Perusahaan Global Bersatu Atasi Masalah Sampah Plastik

Jum'at, 18 Januari 2019 - 06:14 WIB
Perusahaan Global Bersatu Atasi Masalah Sampah Plastik
Perusahaan Global Bersatu Atasi Masalah Sampah Plastik
A A A
FRANKFURT - Perusahaan-perusahaan global termasuk BASF, DowDuPont, Procter & Gamble, dan SABIC, membentuk aliansi untuk memerangi sampah plastik.

Mereka berjanji mengucurkan dana USD1,5 miliar dalam lima tahun mendatang. Kerja sama yang disebut Aliansi Mengakhiri Sampah Plastik (AEPW) itu dirilis oleh 28 perusahaan pendiri kemarin, seiring berbagai laporan tentang krisis lingkungan yang memburuk akibat 8 juta ton sampah plastik berakhir di lautan setiap tahun.

Keberadaan sampah-sampah plastik itu memicu larangan pada beberapa produk plastik sekali pakai. “Anggota aliansi saat ini berkomitmen lebih dari USD1 miliar untuk proyek selama lima tahun mendatang. Adapun dana bagi anggota tambahan akan menjanjikan anggaran lima tahun sebesar USD1,5 miliar,” ungkap juru bicara AEPW, dilansir Reuters.

Dana itu akan digunakan untuk infrastruktur pengumpulan sampah di Afrika dan Asia, teknologi untuk daur ulang dan penggunaan kembali sampah, untuk mendidik pemerintah dan komunitas lokal, serta membersihkan wilayah yang sangat berpolusi.

Aliansi itu saat ini sebagian besar terdiri atas para produsen plastik. Mereka menyatakan, sekitar 90% sampah laut global berasal dari 10 sungai dan lebih dari setengah plastik dari darat yang berakhir di lautan berasal dari lima negara Asia, yakni China, Indonesia, Filipina, Thailand, dan Vietnam.

AEPW menyatakan, tak ada satu pun dari grup plastik dan bahan kimia skala besar dari China, Sinochem, ChemChina, dan Sinopec yang menjadi anggotanya. Diskusi untuk mendaftar para produsen plastik asal China masih berlanjut.

IHS Markit menyatakan, dalam laporan pada Oktober bahwa 59% sampah plastik global berasal dari pengemasan. Di tengah meningkatnya kekhawatiran konsumen mengenai sampah plastik, produsen barang-barang konsumen seperti Kraft Heinz, Nestle, Unilever, dan Henkel, berjanji mendaur ulang kemasan mereka, menggunakan kembali atau membuatnya dapat menjadi kompos pada 2025 dalam dua tahun terakhir.

Procter & Gamble dan Henkel saat ini menjadi satu-satunya produsen barang-barang konsumen bermerek di antara anggota AEPW tapi juru bicara AEPW menyatakan akan ada lebih banyak yang bergabung dalam beberapa pekan mendatang. “Lokasi kantor pusat AEPW belum diputuskan dan pencarian untuk posisi chief executive officer (CEO) masih dilakukan,” papar juru bicara AEPW.

Sejak 1950, saat plastik pertama kali diproduksi, manusia telah memproduksi 9,1 miliar ton plastik.
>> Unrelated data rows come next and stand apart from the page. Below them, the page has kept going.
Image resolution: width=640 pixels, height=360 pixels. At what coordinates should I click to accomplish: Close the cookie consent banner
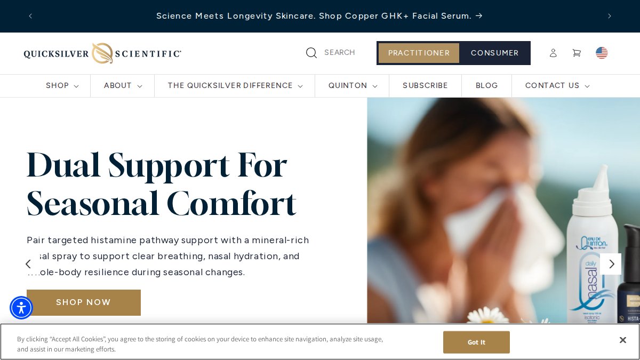point(622,340)
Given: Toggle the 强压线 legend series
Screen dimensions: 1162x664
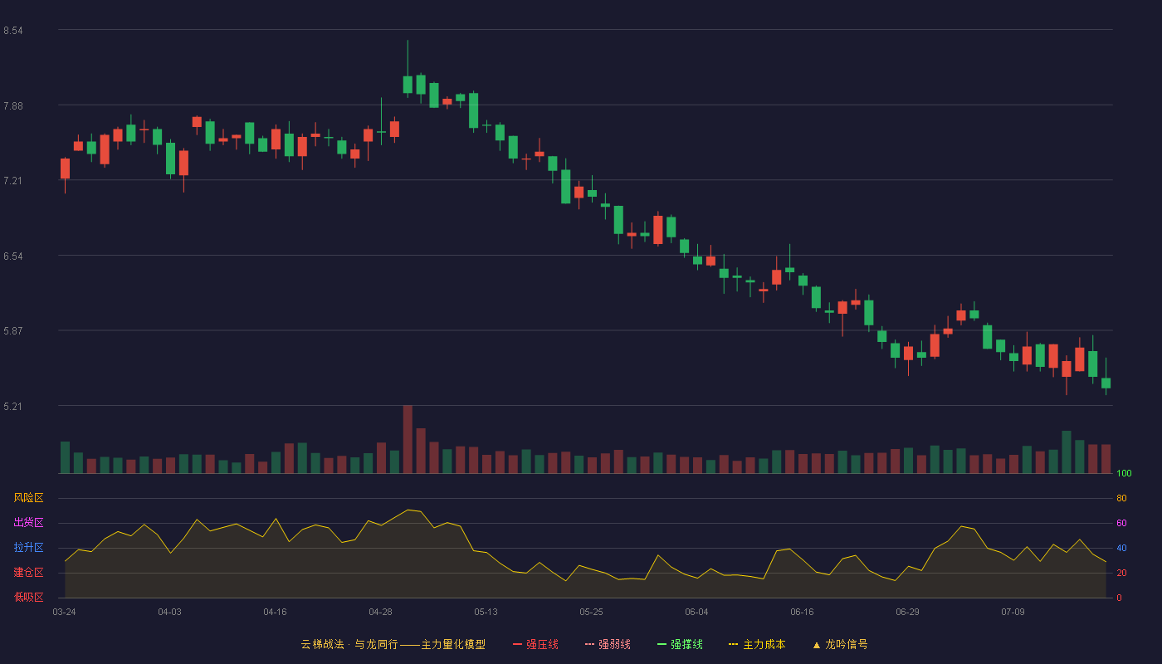Looking at the screenshot, I should coord(535,644).
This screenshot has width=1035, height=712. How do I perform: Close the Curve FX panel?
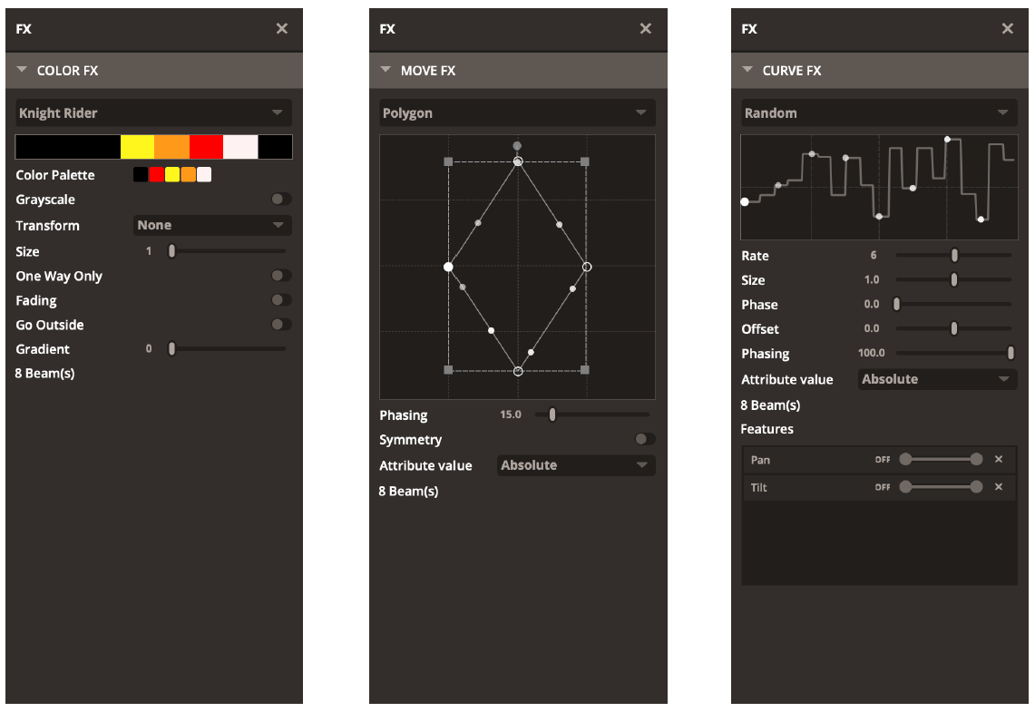(x=1008, y=29)
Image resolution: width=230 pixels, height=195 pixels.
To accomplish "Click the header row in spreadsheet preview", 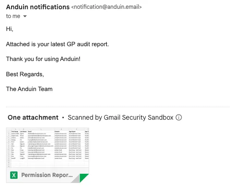I will coord(50,132).

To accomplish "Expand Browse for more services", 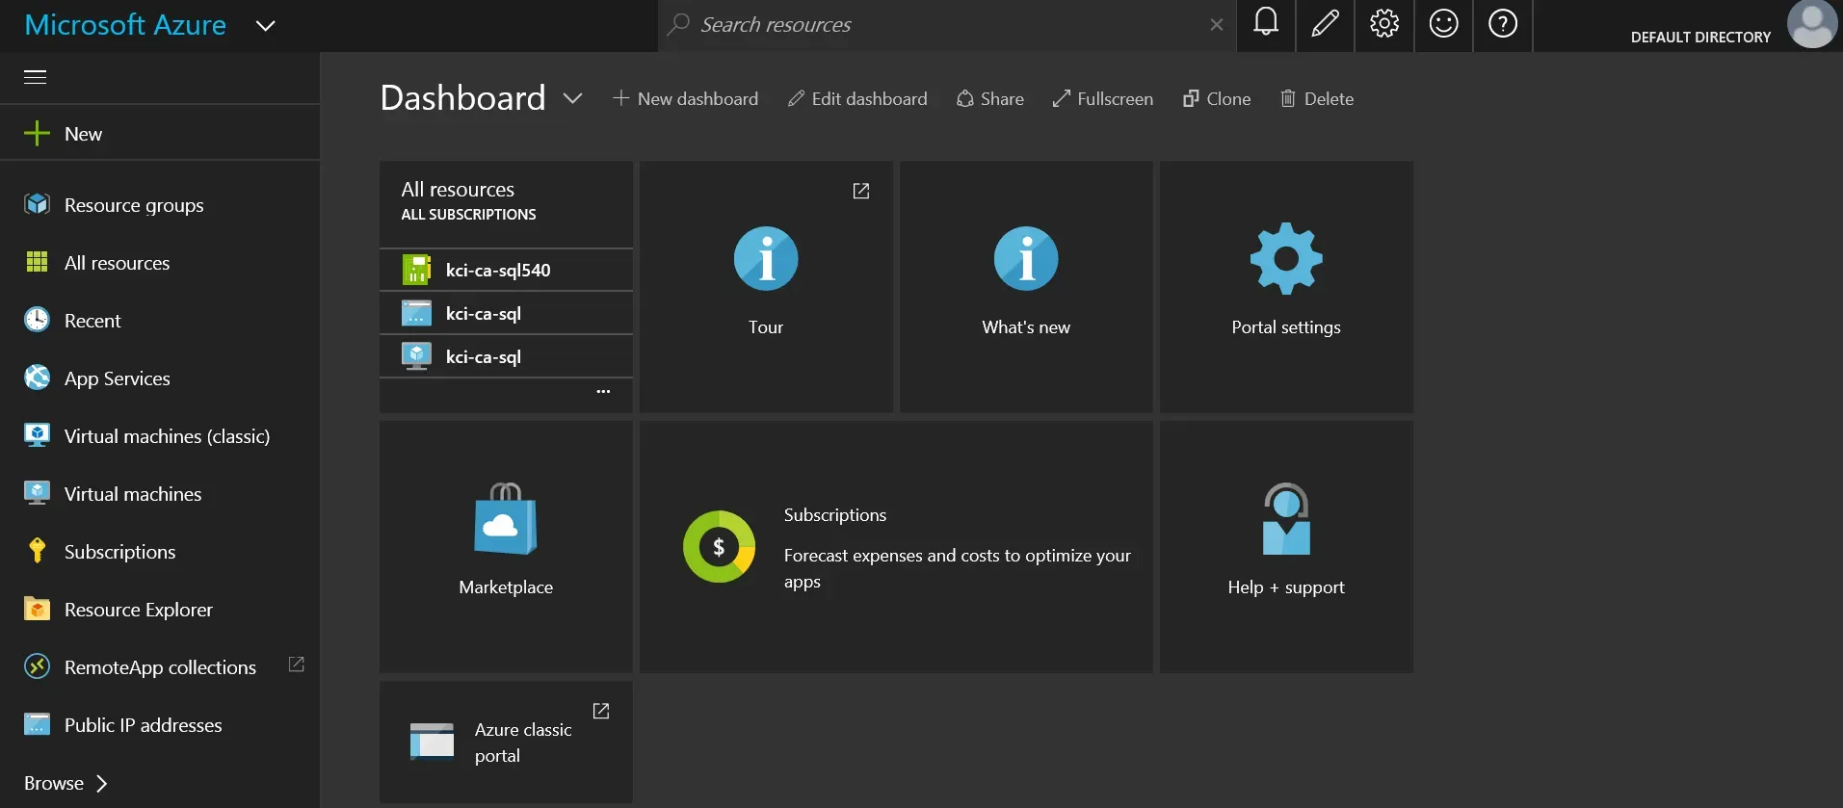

Jumlah tersebut sebanding dengan bobot sekitar 90.000 Menara Eiffel atau 1,2 miliar gajah Afrika dan dapat mengubur Kota Manhattan di Amerika Serikat (AS) sedalam dua mil. Sekitar 9% plastik telah didaur ulang dan 12% dibakar.
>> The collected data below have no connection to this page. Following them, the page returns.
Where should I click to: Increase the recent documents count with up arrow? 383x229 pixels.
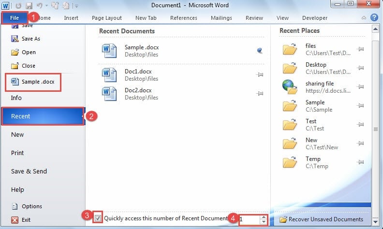263,216
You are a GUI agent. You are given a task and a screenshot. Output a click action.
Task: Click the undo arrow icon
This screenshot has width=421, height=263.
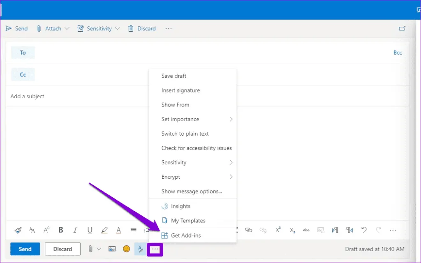[x=364, y=230]
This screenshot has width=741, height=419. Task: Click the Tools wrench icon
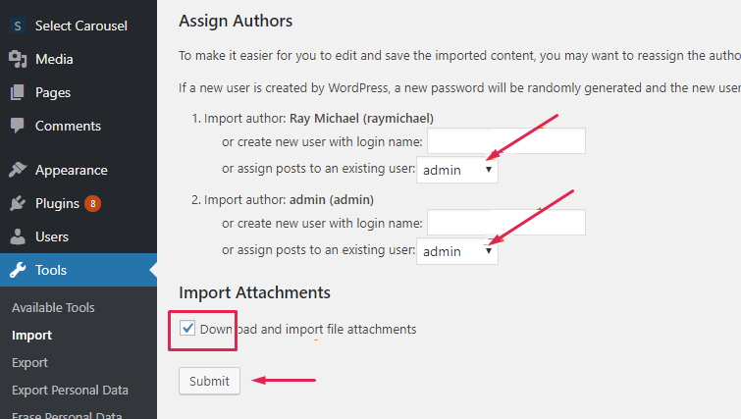18,270
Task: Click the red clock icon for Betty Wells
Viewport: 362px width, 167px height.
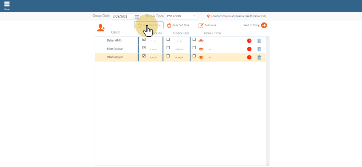Action: point(249,40)
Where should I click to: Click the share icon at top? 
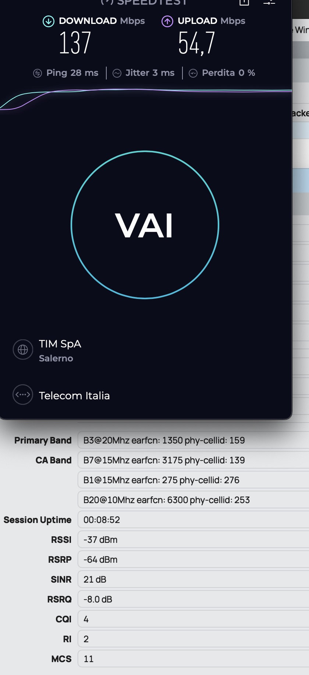click(244, 2)
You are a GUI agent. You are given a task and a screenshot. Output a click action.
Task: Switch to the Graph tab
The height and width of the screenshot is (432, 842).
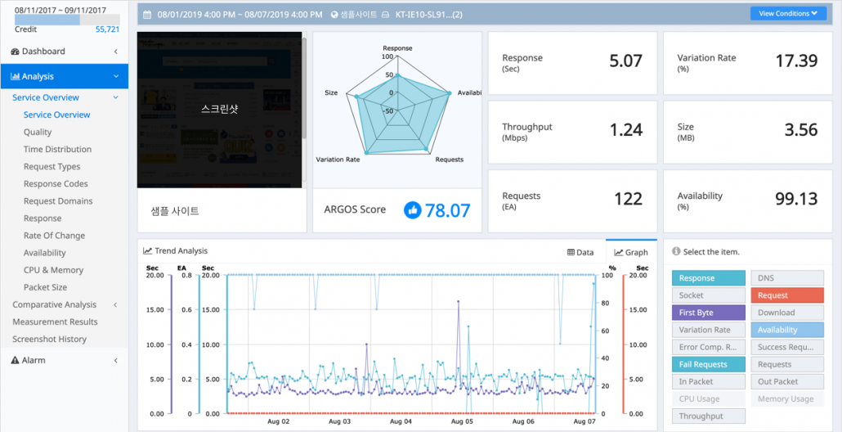pos(631,253)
“Itu artinya 5,6 miliar ton mengotori planet, baik dibuang di tempat pembuangan akhir (TPA), laut, maupun perdesaan,” papar laporan yang disusun para peneliti dari Bren School of Environmental Science di University of California, Santa Barbara, bersama para mitra dari penjuru dunia.

Plastik sulit didaur ulang secara alami karena membutuhkan waktu sekitar ratusan hingga ribuan tahun agar dapat terurai. Kondisi tersebut menjadikan plastik sangat merusak lingkungan, menurut para peneliti.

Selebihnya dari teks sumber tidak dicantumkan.